Playing Style
McCool had a round-arm bowling action, releasing the ball with his arm almost parallel to the ground. Before he developed problems with the skin on his spinning finger, he was, in spite of his unorthodox action, able to generate sharp spin. The cricket writer, Jack Pollard said of McCool, " was almost unplayable on badly prepared pitches, so wide and sharp was the turn of his leg-breaks." and that he "made even State batsmen look inept". On the advice of coaches and ex-players, McCool attempted to alter his action to a more orthodox style on several occasions but always returned to his natural style.
A short man but with a strong build, as a batsman he was a vigorous hooker and a wristy cutter, scoring mostly square of the wicket. He was particularly good against spin bowling, even on difficult pitches.
During his time at Somerset, he was known for " a match with his cracking strokes in an hour." Alan Gibson wrote: "We hardly think of him as a stylist, and he was mostly a back-foot player, getting the greater number of his runs in the segments fanning out from point and square-leg. But he was enjoyable to watch, compact, tidy, combining powerful hitting with delicate placing. In the best Somerset tradition, he was always after the bowling, and in the best Australian tradition, he always relished a fight." But he also adapted his style to suit English pitches: in an early innings for Somerset, he was out trying to hook a ball from Trevor Bailey. "The hook, he decided, was a stroke to be used sparingly on English pitches... McCool was constantly amending his technique that season, whenever he spotted a flaw in his method. Again and again he held the Somerset batting together. Nothing in his previous experience had equipped him for the task of holding up a losing side in a damp English summer."

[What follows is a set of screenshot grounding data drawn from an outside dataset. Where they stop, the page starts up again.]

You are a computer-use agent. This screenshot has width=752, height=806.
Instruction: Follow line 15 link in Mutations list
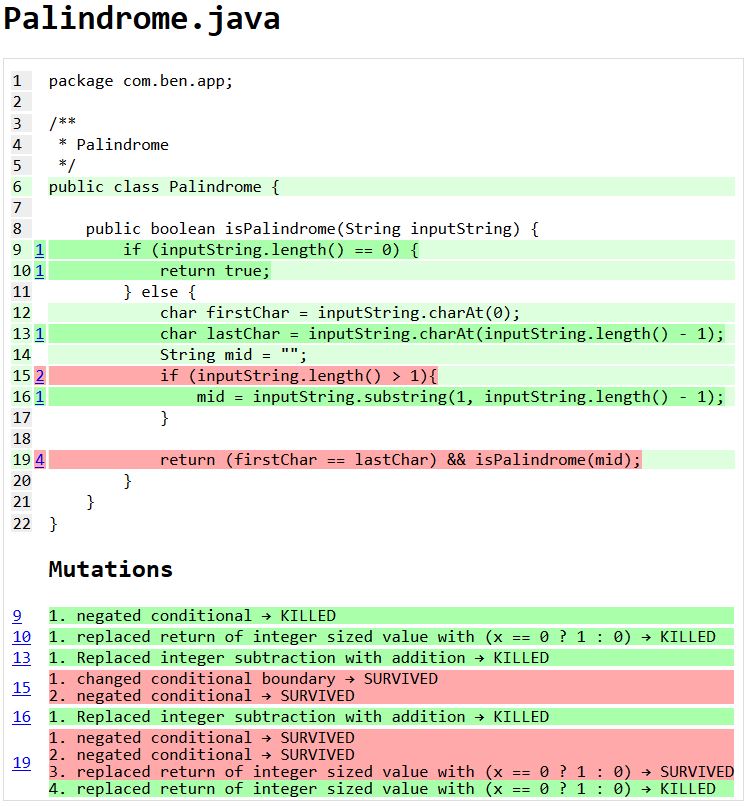21,687
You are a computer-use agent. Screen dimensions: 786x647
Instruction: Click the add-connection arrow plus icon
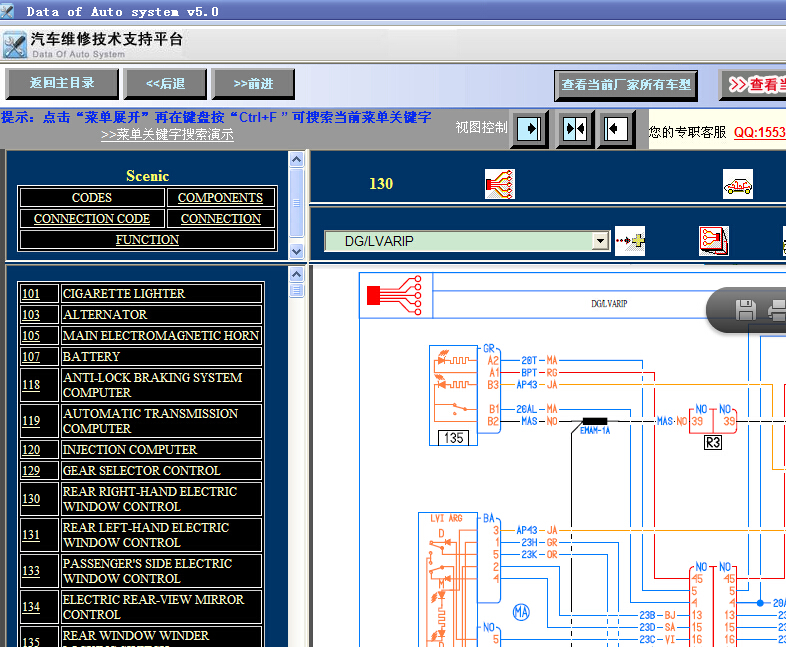point(630,241)
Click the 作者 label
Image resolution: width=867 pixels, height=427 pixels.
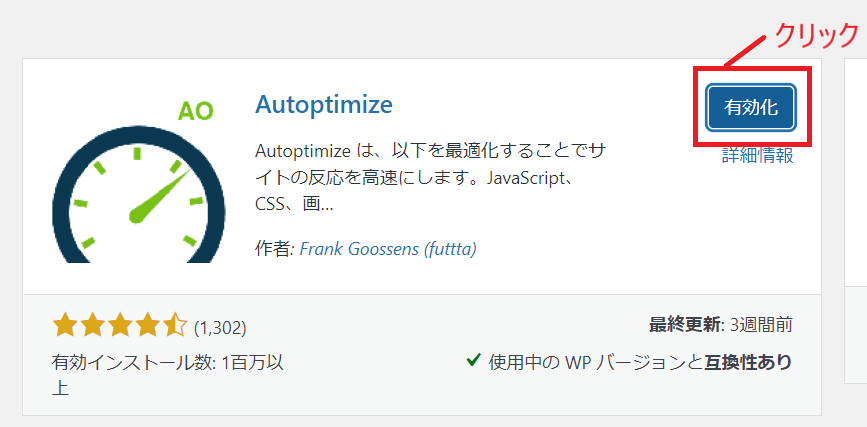pyautogui.click(x=273, y=248)
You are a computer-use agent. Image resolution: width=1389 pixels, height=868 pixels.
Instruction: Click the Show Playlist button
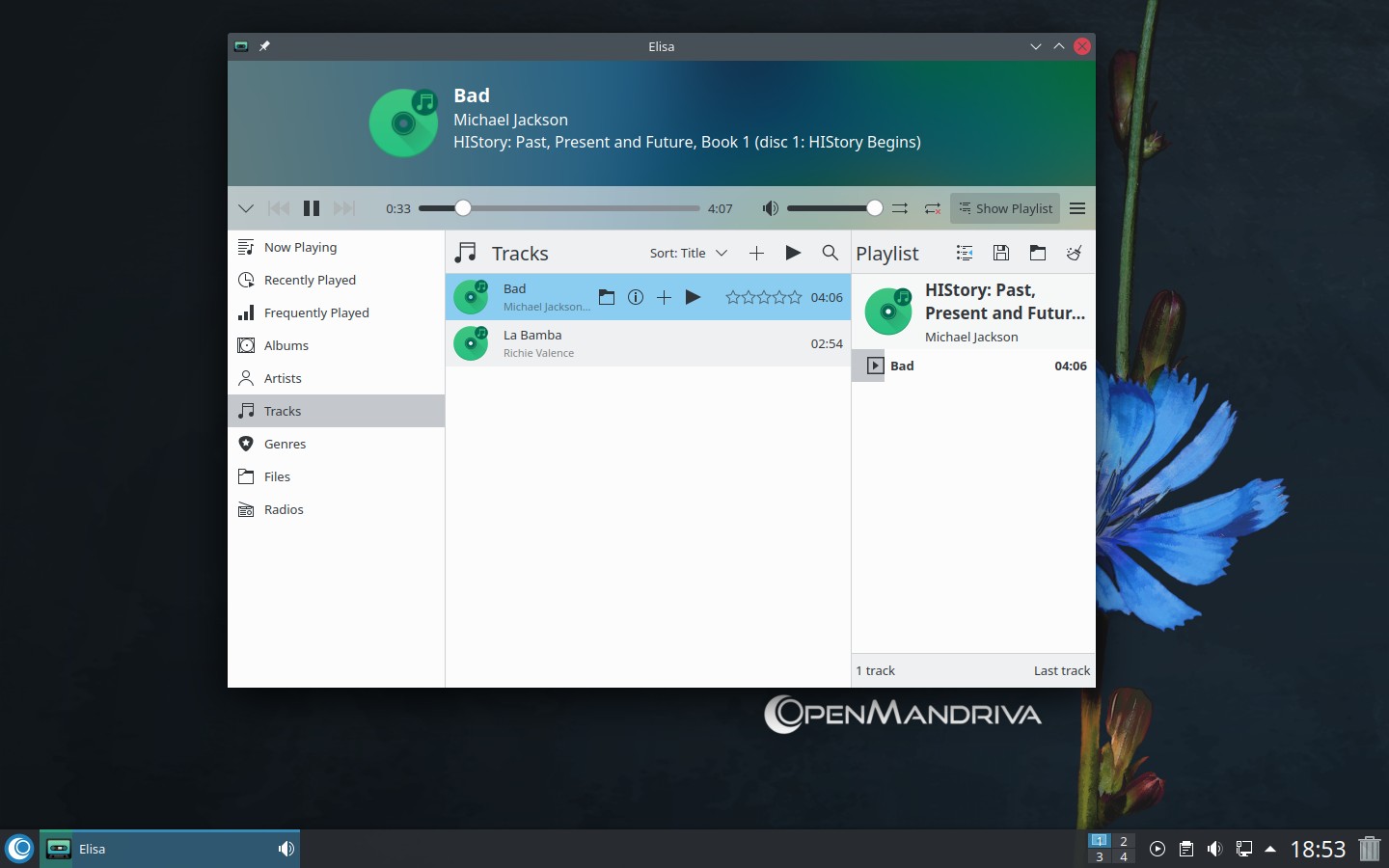click(x=1005, y=208)
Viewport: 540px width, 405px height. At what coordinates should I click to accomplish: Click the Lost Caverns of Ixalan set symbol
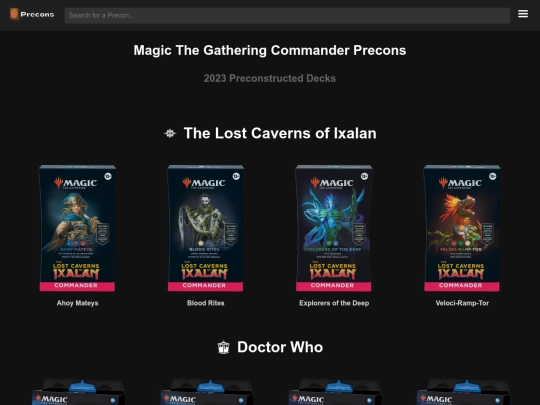point(170,133)
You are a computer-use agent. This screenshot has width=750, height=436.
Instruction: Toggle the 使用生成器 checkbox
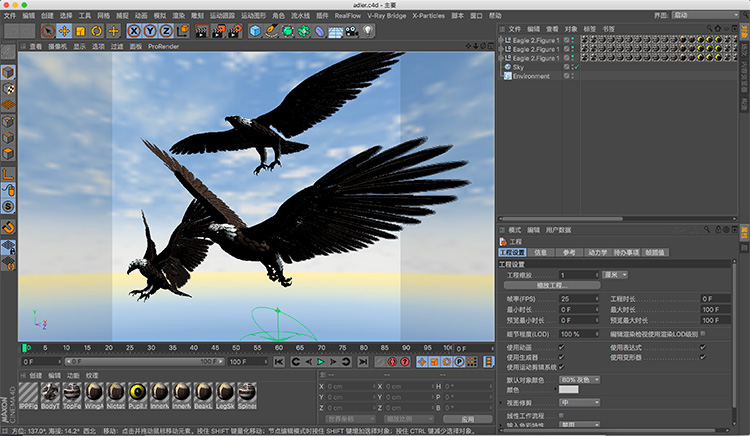coord(561,357)
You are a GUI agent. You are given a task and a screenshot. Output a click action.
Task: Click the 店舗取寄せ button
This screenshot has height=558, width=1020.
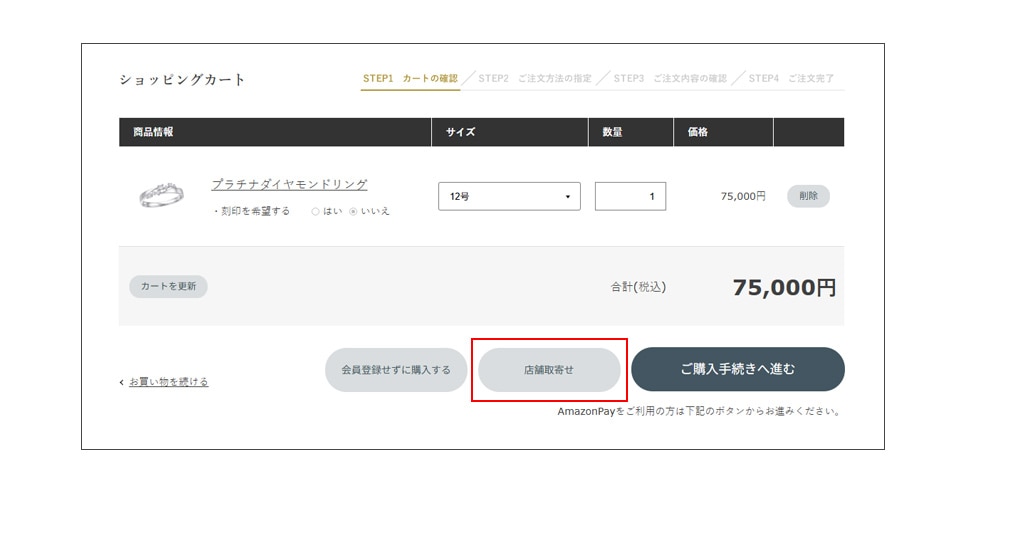click(549, 370)
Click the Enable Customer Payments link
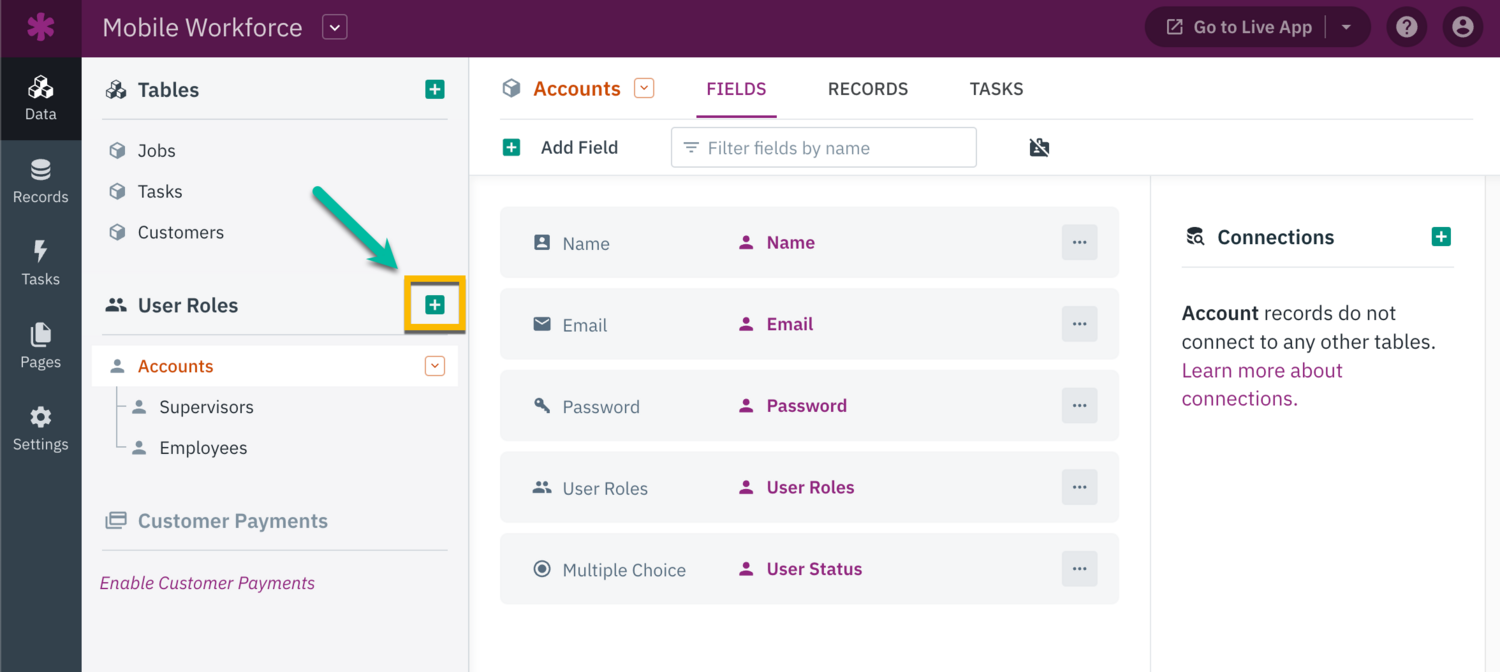Viewport: 1500px width, 672px height. point(207,582)
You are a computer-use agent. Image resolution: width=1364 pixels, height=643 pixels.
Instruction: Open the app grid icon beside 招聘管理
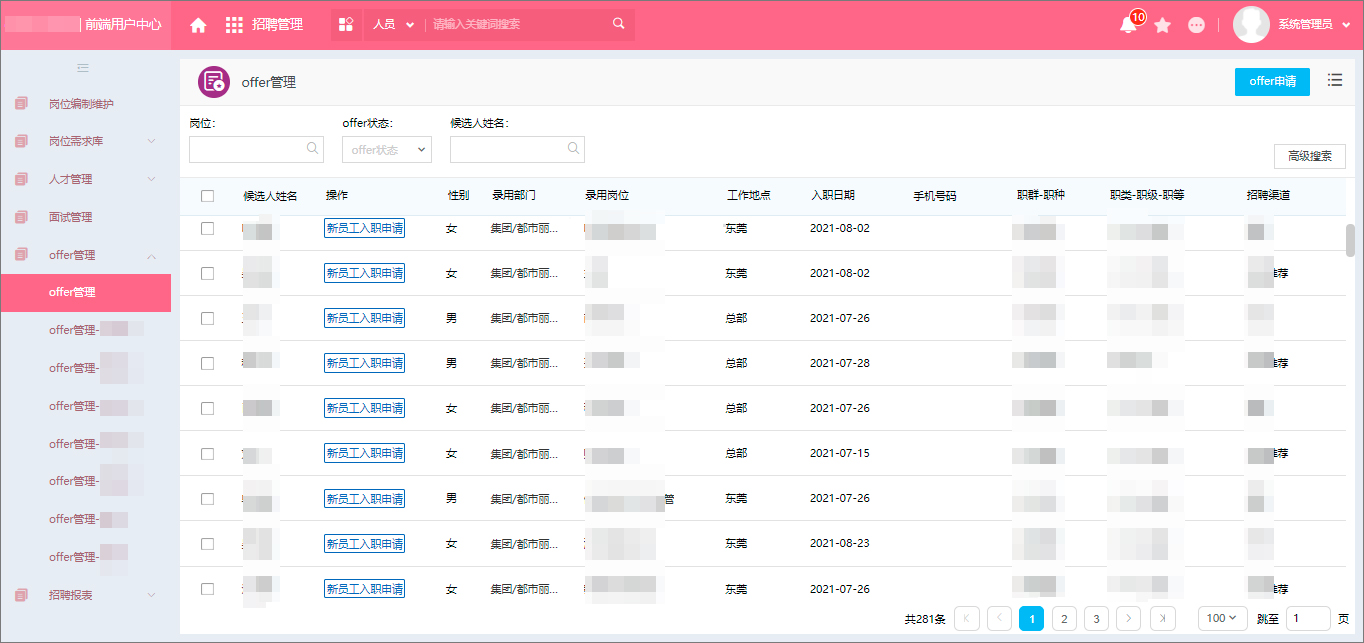point(234,25)
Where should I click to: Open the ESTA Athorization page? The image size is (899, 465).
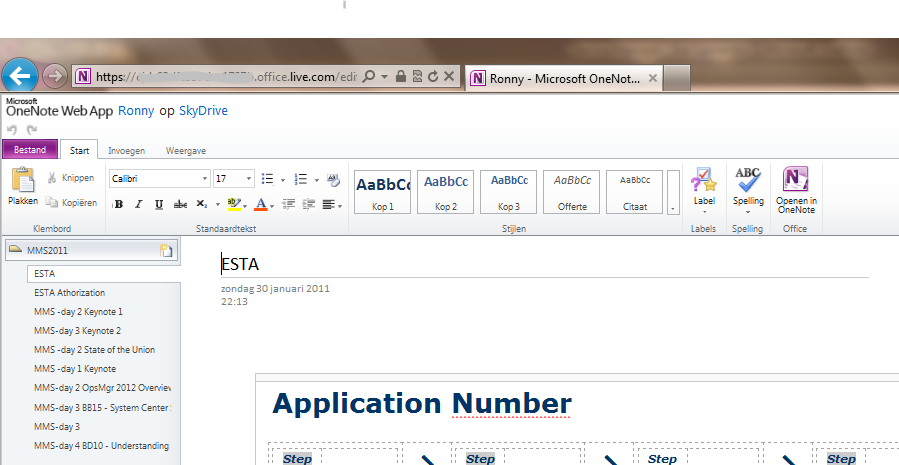point(69,293)
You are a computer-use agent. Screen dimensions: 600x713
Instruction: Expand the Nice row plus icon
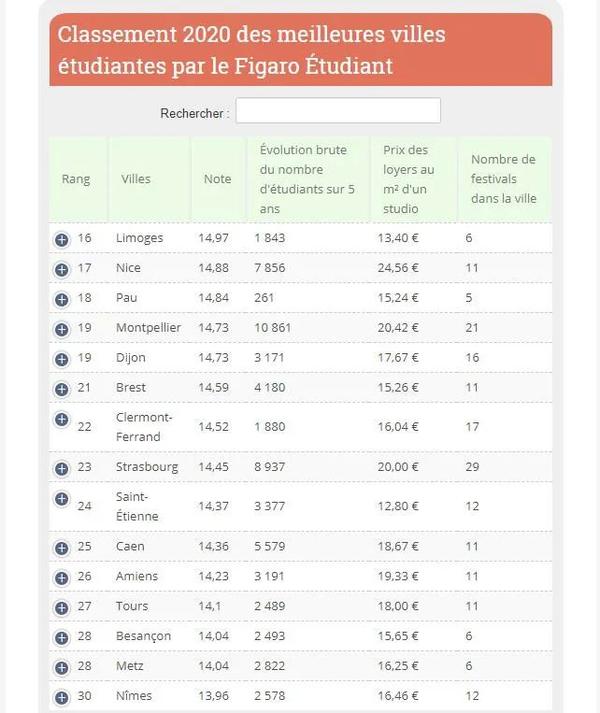point(61,269)
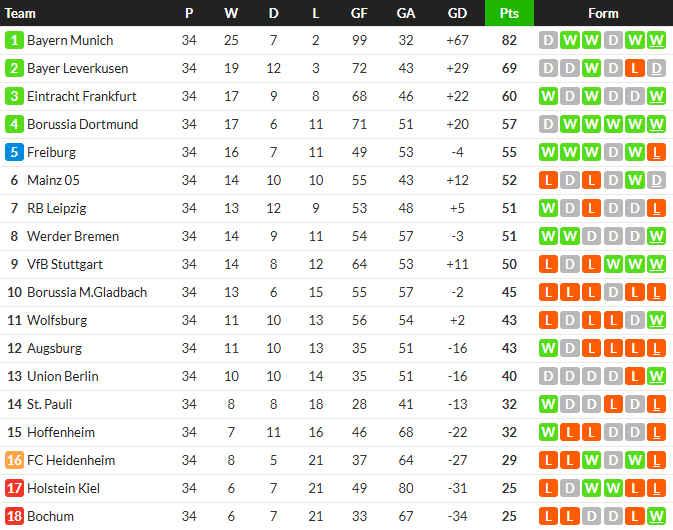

He was renowned for his catching, often spending an hour at a time practising catching a ball thrown into the side of a roller normally used to prepare the cricket pitch. Journalist and former team-mate Bill O'Reilly said after McCool's death in 1986: "If Colin had played in the last 10 years, he would have been regarded as one of the greatest all-rounders ever in Australian cricket. He was a great batsman, a wonderful bowler and one of the best slips fieldsmen I have ever seen."